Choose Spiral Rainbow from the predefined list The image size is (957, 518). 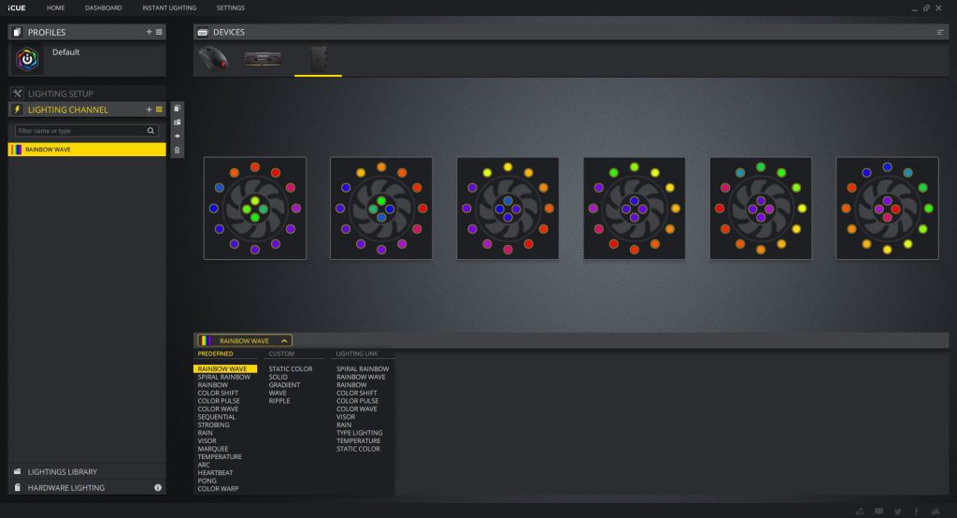[x=224, y=377]
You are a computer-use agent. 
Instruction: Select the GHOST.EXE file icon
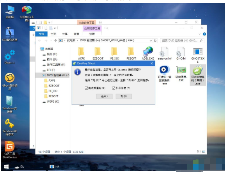[198, 55]
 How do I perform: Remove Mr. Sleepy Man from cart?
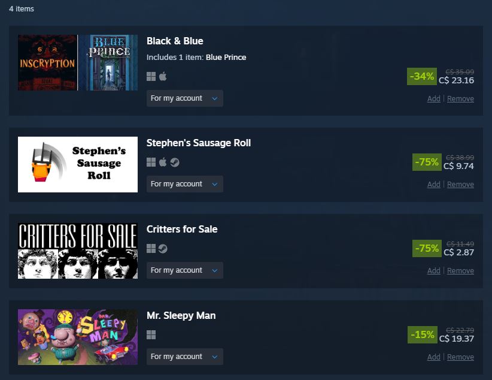pos(460,357)
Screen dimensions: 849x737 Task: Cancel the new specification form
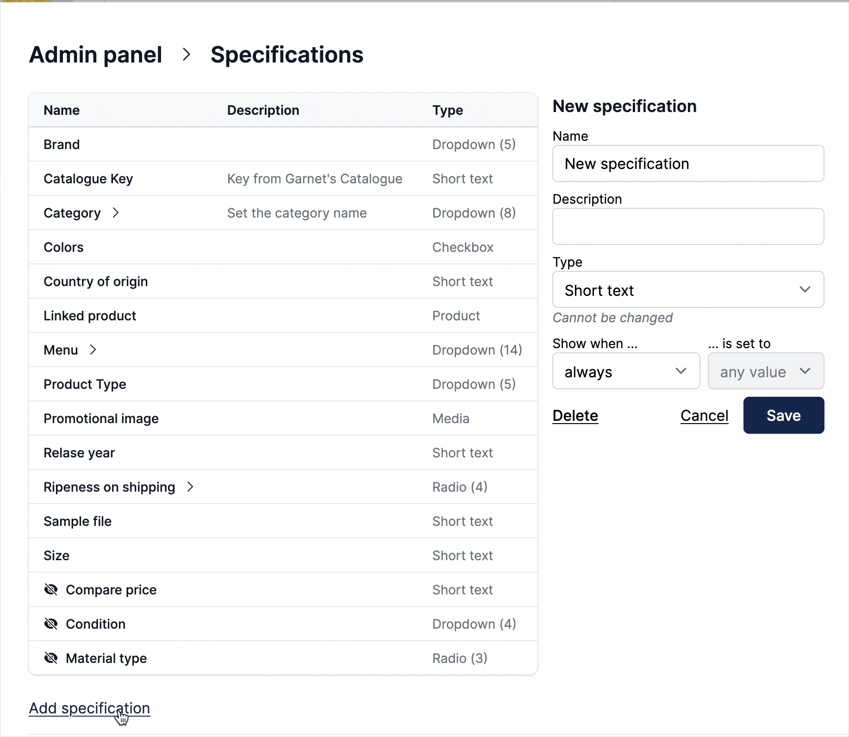704,415
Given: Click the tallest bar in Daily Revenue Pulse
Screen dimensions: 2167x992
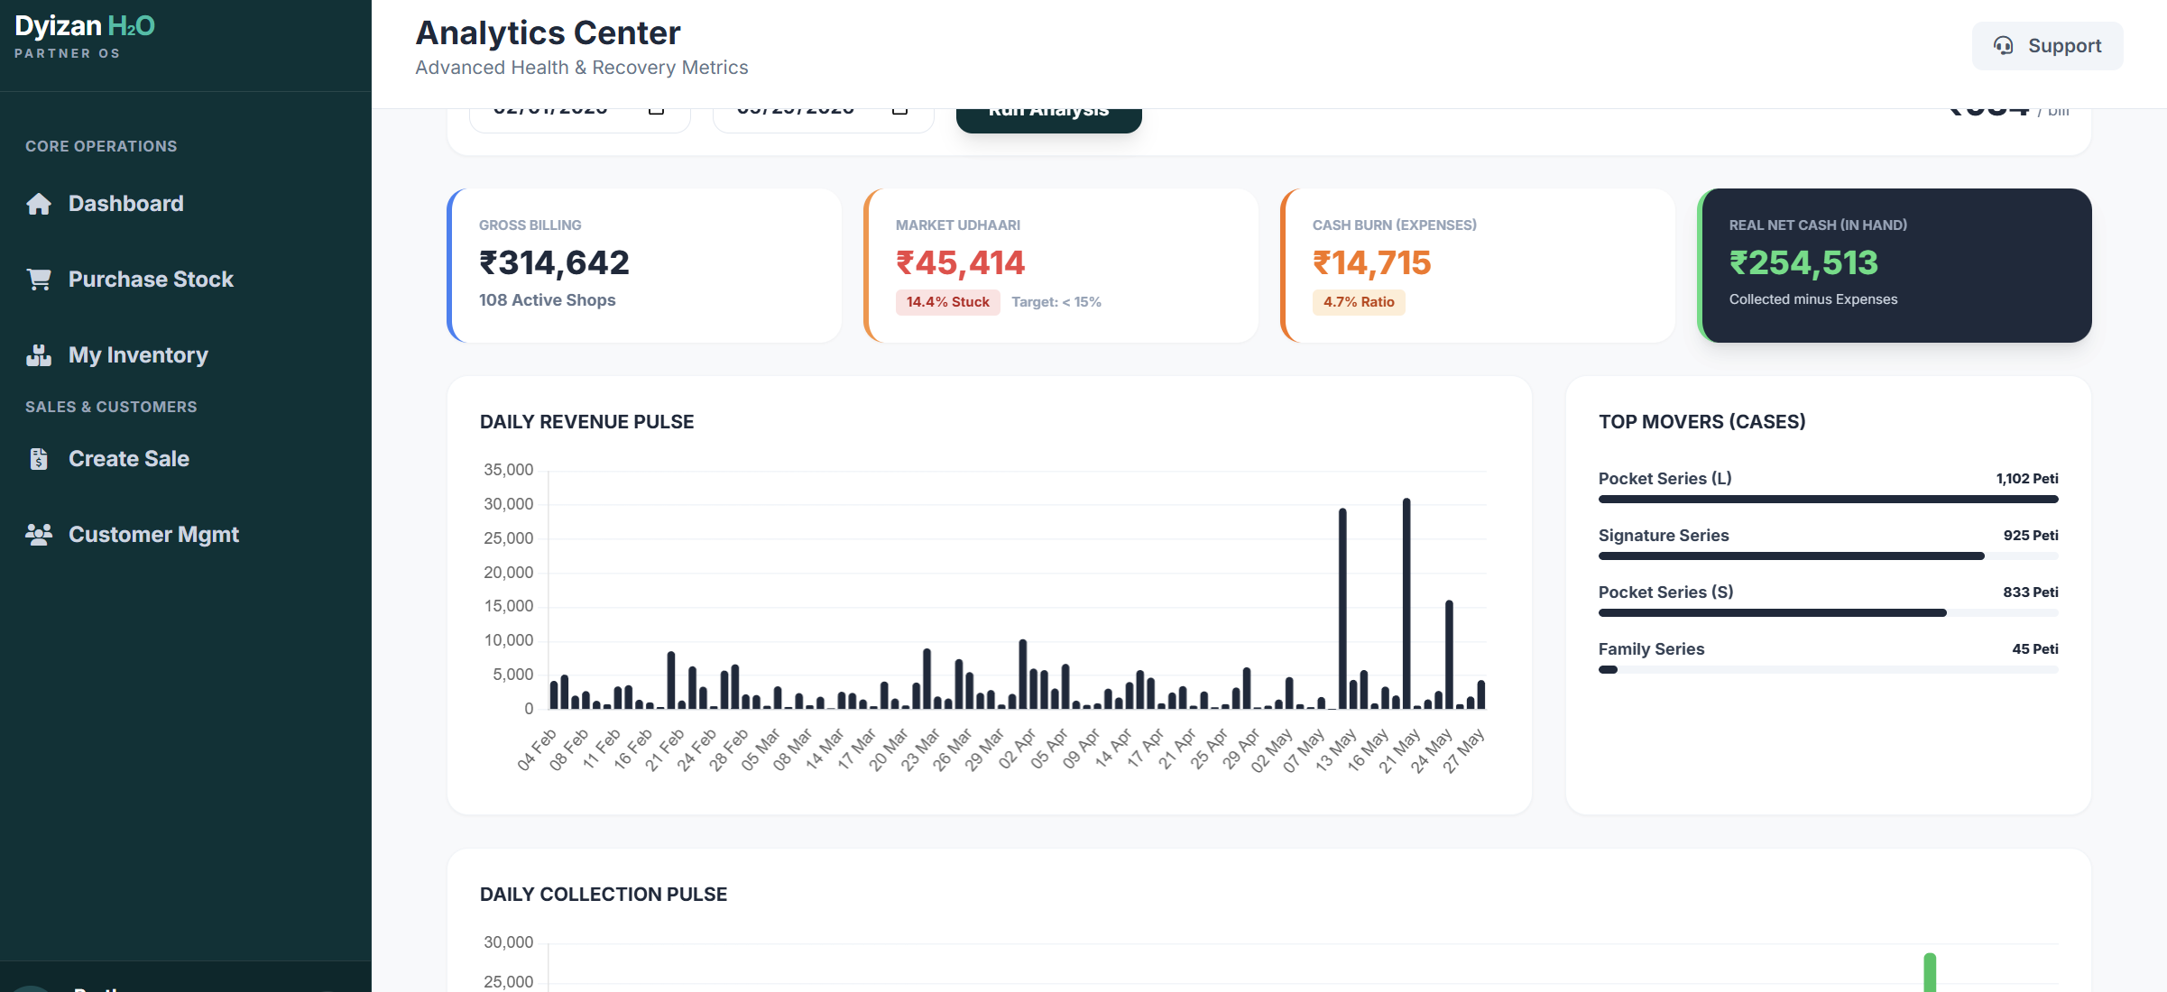Looking at the screenshot, I should [x=1406, y=603].
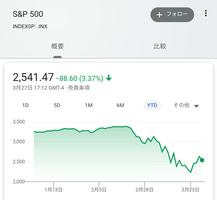217x200 pixels.
Task: Expand the その他 range dropdown
Action: point(186,106)
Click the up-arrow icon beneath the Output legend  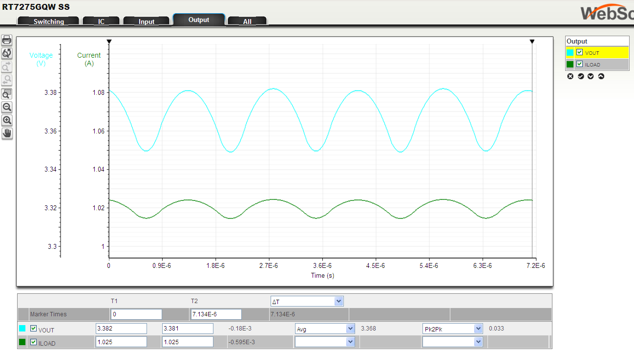[601, 76]
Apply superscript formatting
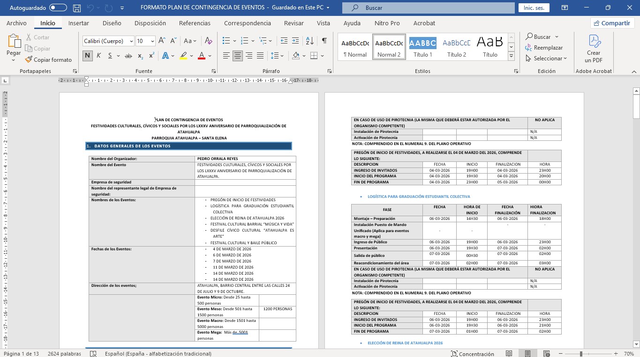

* * *

**Activity:** Having found the line with "How do I perform: Remove" and the line with "Given: Click the" in the material above, write out exactly those two and every line between, leaving the pictures out.

**Answer box:**
 How do I perform: Remove Mr. Sleepy Man from cart?
pos(460,357)
Screen dimensions: 849x737 Task: Cancel the new specification form
704,415
Given: Click the tallest bar in Daily Revenue Pulse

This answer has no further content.